Outcast | Teen Ink

Outcast

April 10, 2016
By HannahRose00 SILVER, Hemet, California
HannahRose00 SILVER, Hemet, California
6 articles 0 photos 0 comments

It was my sophomore year when I realized that I didn’t fit in. It was a cold windy morning. I walked in the door to my first period class and was struck with warm clammy air. I quickly took my seat in the second row. Nobody noticed I had arrived due to how silently my feet had moved.  I hadn’t realized it was because of something else. I was wearing my favorite shirt at the time.Someone I had believed was my friend approached and said those awful words, “You’re one of those girls huh.” I quickly realized she was referencing to my outfit. I was wearing black combat boots, black skinny jeans, and a Sleeping With Sirens shirt.
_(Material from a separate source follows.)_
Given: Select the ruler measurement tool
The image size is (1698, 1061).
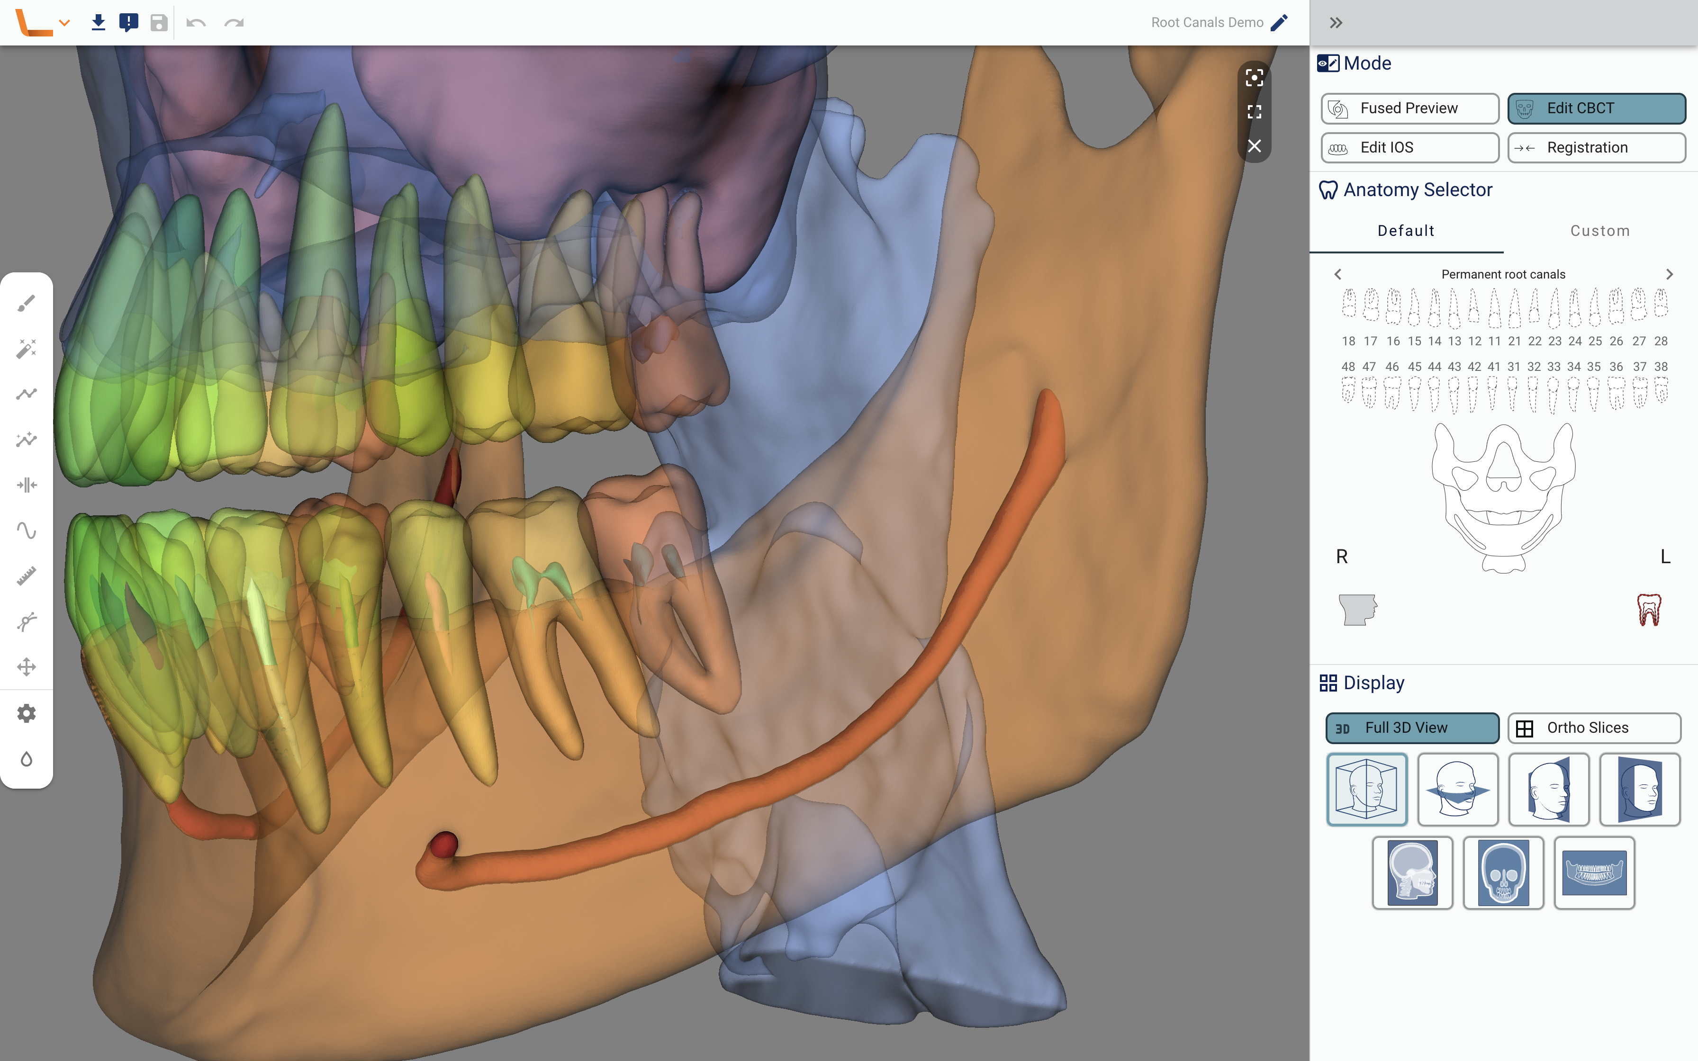Looking at the screenshot, I should pyautogui.click(x=27, y=576).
She looked at my shirt rolled her eyes and went back to her seat. After my supposed friend told me this I promised myself I would never show who I really was ever again. All of a sudden I realized how different I was.  My blonde hair was stringy and very thin exposing my very large forehead. I was short for my age, but I was in basketball which I had hoped would be enough for me to considered tolerable. It was never. All I had was my best friend. I didn’t really fit anywhere. I was a nerd, but at the same a basketball player. To make matters worse all the basketball girls disliked me. My supposed friends weren’t my clique. They all thought they were better then me and way more popular. My music taste wasn’t rap or whatever the top charts would say is cool. Even the clothes I wore weren’t understood by my peers. I was the definition of an outcast. My weight was even used against me. I never knew there was such a thing as being too skinny. There were tons of insults toward me for the most random things. For instance my voice was irritating, I was too weird, or my laugh was gross. They even had the audacity to mark my best friend as an outcast because she was really smart. To this day I’m still marked as an outcast,but I don’t mind. I don’t let it bug me as much as it used to. Instead of being a nobody, I’m an outcast and I’m okay with that. Some of my closest friends are outcasts with me. We might not fit in, but at least we have each other. Just because someone believes you don’t belong doesn’t necessarily mean you don’t fit in the world. We blend into the nothingness but at the same time there is someone out there just like us. I would rather be an outcast then nothing at all.